Often I find something (or someone) poorly designed (It’s a shame I can’t do anything about it when it’s a person) and I find myself thinking, “Why don’t they do that differently?” or “Why don’t they make that better?” or in the case of someone, “Why don’t they GO AWAY?” And since I have the same exact thought every time I encounter the item or issue, or person, I decided to share my thoughts to see if anyone else had these same feelings, just to make myself feel a little more normal.
Why don’t they make an EZ Bake Oven for adults? Sometimes I want cake but not a WHOLE cake. I usually end up buying one of those microwaveable ones and they’re kind of nasty.
Why do they bother putting a warning on Q-Tips? Everyone shoves them as far down their ear canal as they will go. It’s their main use, I bet.
Why do they use the same echo-y voice for monster truck, motocross and professional wrestling commercials? Is that echo-y voice to hillbillies what the color red is to hummingbirds? Do they hear that voice and come running slack-jawed and drooling to see where they can watch cars or people smash each other up?
Why do they make all Christmas extension cords green? Am I supposed to be fooled into thinking that the tree has a long leafless vine sprouting in its branches? Are they fooling anyone?
Why does Urban Outfitters use the weirdest pictures in their catalogs? Are they aiming at the heroin-addicted, bath salt snorting crowd? Because it seems like maybe they are.
Why to they put gold water carafes in every court room? Does magic judicial water only come in golden containers?
Why do they always have cracked or smeared makeup in magazine spreads about new colors or fashions? How is that more appealing? Because if I open up my makeup and it is cracked or smeared I am not happy about it.
Why do they always make good guys in movies take on thirteen bad guys? I don’t remember ever seeing one guy take on that many people and it have a happy ending for him. Also, I rarely see fights that are that well choreographed.
Why do they call them “Once A Day” vitamins and then tell me to take two? How can your brand name literally be “Once A Day” .
Why do people buy Mickey Mouse ears at Disney World? I’ve never seen anyone wear them ever again. Outside of their vacation photos.
Why do they make biscuit cans so pressurized? Tell me your heart doesn’t jump a little when you pop open a can because it startles you just a little bit.
Why do some tampon companies put affirmations on their wrappers? Why do I need someone cheering me on at that very moment? “Go out there and show them what you’ve got!” Indeed.
Why do people always buy shirts from a vacation destination?
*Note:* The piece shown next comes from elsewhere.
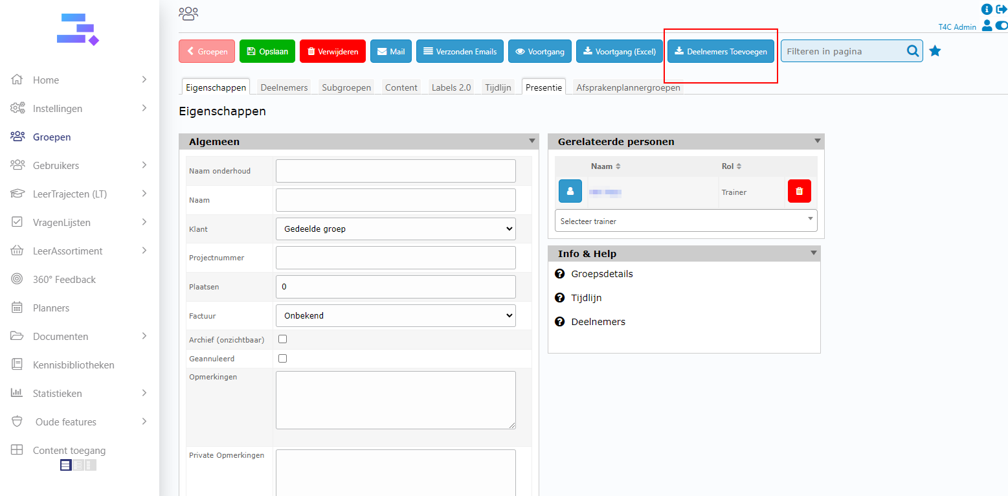1008x496 pixels.
Task: Open the info circle icon
Action: [987, 9]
Where will you ever want to be seen in a “Reno NV” shirt again?
Why do people write chapter upon chapter about their ancestors in their biographies? No one cares when your grandmother immigrated, Olympia Dukakis. No one.
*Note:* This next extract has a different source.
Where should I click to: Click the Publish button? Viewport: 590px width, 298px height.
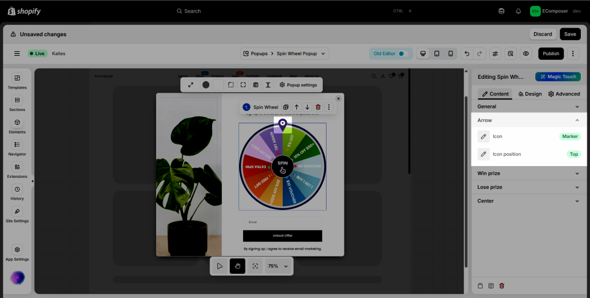pos(551,54)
Why do they make wind chimes? They just annoy everyone within earshot.
Why don’t they make Pringle cans bigger? I feel like a monkey reaching through a cage for a banana when I try to pull my fist full of chips out. It’s a dilemma because I want the chips but my hand is stuck and then like said monkey, I panic a bit. And I have small hands. I can’t imagine how hard this is for a normal-sized human.
Why don’t they make hand soap dispenser tubes a little bit longer? You can’t get any soap out when there is just a few drops left. Wasteful.
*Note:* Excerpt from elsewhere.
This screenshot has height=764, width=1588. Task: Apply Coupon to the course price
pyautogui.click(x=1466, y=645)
Why do they make those cheese and sausage gift packs around Christmas? Who gives that as a gift? Best thing about them: the three strawberry hard candies that are used as decoration.
Why do they give open book tests? To prove that kids know how to plagiarise an answer straight from the pages?
Why are they called sanitary pads? It doesn’t seem sanitary to me to sit in that for any amount of time.
Also, why do they always blame everything on one collective “they” Who are they? And if you find them, please hand them this list of questions.
Because I want answers. And only THEY have them.